Other then this, it remains quiet in Iceland volcano and earthquake wise.
Here is the update for the new years activity in Iceland. During the new year there was a ML3.0 earthquake in Bárðarbunga volcano system (local name is Kistufell). Where location of the earthquake swarm took place is known for a high level of earthquake activity in the past. So a earthquake swarm in that area is not a surprise and doesn’t mean anything special.
There has not been any more news on the rumble or the explosions in Eyjafjallajökull volcano since yesterday. It might well be that the event that was creating this noise is over. But I am far from sure on that due to lack of information. Due to cloud cover I am unable to see what is going at the top of the Eyjafjallajökull volcano with a web camera. What ever was going on in Eyjafjallajökull volcano it is clear that it was a powerful blast. One idea that I have had that this where a gas explosions of some type. But yesterday there where no reports of ash clouds or anything like that in the news.
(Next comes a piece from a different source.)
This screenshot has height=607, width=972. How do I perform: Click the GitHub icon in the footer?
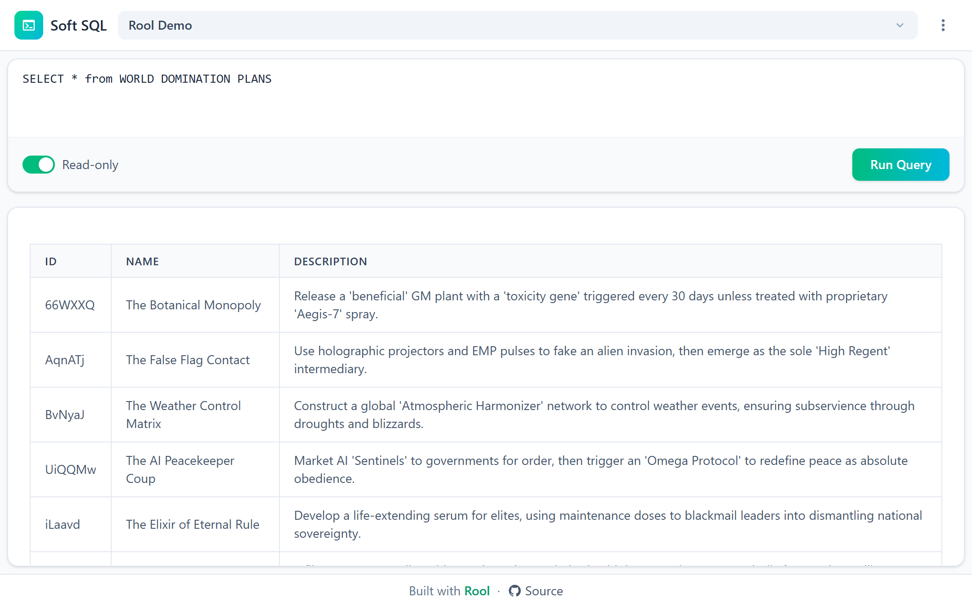click(x=515, y=591)
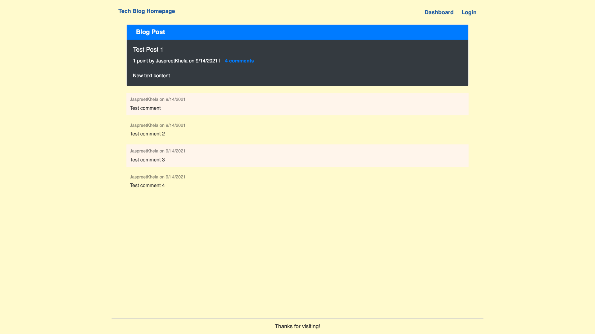Click the Thanks for visiting footer text

297,326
The weather forecast for the Eyjafjallajökull volcano area is not good for the next day or two. But currently the wind forecast is for a storm in the area of Eyjafjallajökull volcano and other mountains in south-east of Iceland.
There are many volcanoes in Iceland that don’t enjoy the publicity and the fame like the most active volcanoes in Iceland. That list contains mountains like Hekla, Katla, Eyjafjallajökull, Grímsvötn (Grímsfjall) and so on.
Hamarinn or Lokahryggur (Loki-Fögrufjöll) as it sometimes called is a small volcano under the Vatnajökull glacier icecap. Over the history it has not made many known eruptions. The last eruptions was in the year 1910 according to Global Volcanism Program. But according to Global Volcanism Program there might have been a eruption in the year 2008 and before that in the year 2006. The full list of uncertain eruptions can be found here.
This volcano is inside Bárðarbunga fissure system. But is independent of Bárðarbunga volcano. Hamarinn volcano does not have any caldera according to studies.
Icelandic Met Office has a good map of this area, to my surprise. That map can be found here. This map shows well all the volcanoes that are not listed at Global Volcanism Program website as there own volcanoes, or they might not even be listed at all on there web page.
The volcano named Hamarinn in Vatnajökull glacier is a small and relativity unknown volcano in Iceland. As it has not erupted in recent history. Currently it is so unknown that it isn’t even properly registered at Global Volcanism Program website for this region in Iceland.
Currently the area is producing a lot of earthquakes. But those earthquakes appears to more tectonic in nature at this stage. Currently there is nothing indicating a imminent volcano eruption in the area. But that in it self might change with a short notice, as this area is volcano active. But it is also important to notice that the sequence that leads to a eruptions in this area is relativity unknown due to long dormancy in this area.
It is clear however that is worth keeping watch on this area in the nearest future. As history has shown that in Iceland that volcanoes do come with surprise eruptions with little to no warning at all. Hekla volcano is being the most famous volcano that behaves in such manner.